Joannes Vermorel: Sì, e questo va fondamentalmente contro quella convinzione. Voglio dire, non è la mia convinzione, ma quando vuoi davvero considerare gli effetti di secondo ordine. A Lokad cerchiamo veramente di non applicare l’irrazionalismo, ma di essere razionali, tenendo conto di quegli altri effetti che sono ingannevoli. Durante il primo decennio di Lokad, per la stragrande maggioranza dei nostri clienti, non si stava nemmeno ottimizzando nulla. Si ottimizzavano le percentuali di errore, che a mio parere non costituiscono affatto una vera ottimizzazione. Se ottimizzi le percentuali di errore, non sai davvero cosa stai facendo per la tua azienda. Devi ottimizzare in termini di dollari. Il primo passo è passare a un processo di ottimizzazione in cui tenti effettivamente di ottimizzare, anziché replicare obiettivi completamente arbitrari. Ora, ciò che osserviamo è che, con i nostri clienti più avanzati, soprattutto nel settore dell’e-commerce, ora che questo processo di ottimizzazione è in atto, l’idea dell’esplorazione comincia a emergere. Tipicamente inizia con aspetti come il pricing, che, ancora una volta, dal mio punto di vista, rientra molto nell’ambito della supply chain perché è da lì che proviene la domanda. Devi avere un buon prezzo, e il prezzo spiega in larga parte la domanda. Ma il prezzo sicuramente non è l’unica area in cui vuoi fare esplorazione. Quello che prevedo per i prossimi anni è che, per rimanere all’avanguardia, le aziende dovranno avere l’ambizione di essere all’avanguardia anche per quanto riguarda la loro supply chain. Introducono sempre più l’idea di una certa esplorazione e randomizzazione, solo per generare risultati che alimentino il processo di ottimizzazione stesso e lo migliorino col tempo.

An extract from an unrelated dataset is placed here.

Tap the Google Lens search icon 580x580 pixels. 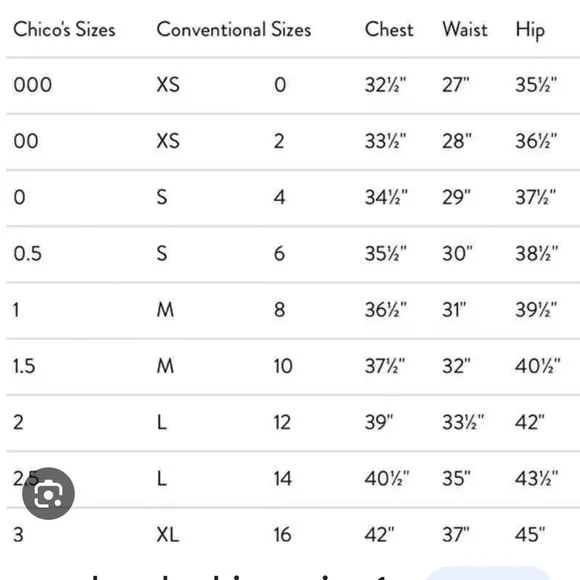(x=48, y=493)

Kieran Chandler: Quindi, per concludere, si può intravedere un futuro in cui si attribuirà un’importanza molto maggiore a questo tipo di esplorazione e all’importanza di quantificare quanto ciò ti apporti in termini di conoscenza per l’azienda.
Joannes Vermorel: Esattamente, perfetto.
Kieran Chandler: Va bene, per oggi dobbiamo concludere qui. Grazie per il tuo tempo.
Joannes Vermorel: Questo è tutto per oggi. Grazie mille per averci seguito, e ci vediamo ancora la prossima volta.
Kieran Chandler: Grazie per aver guardato.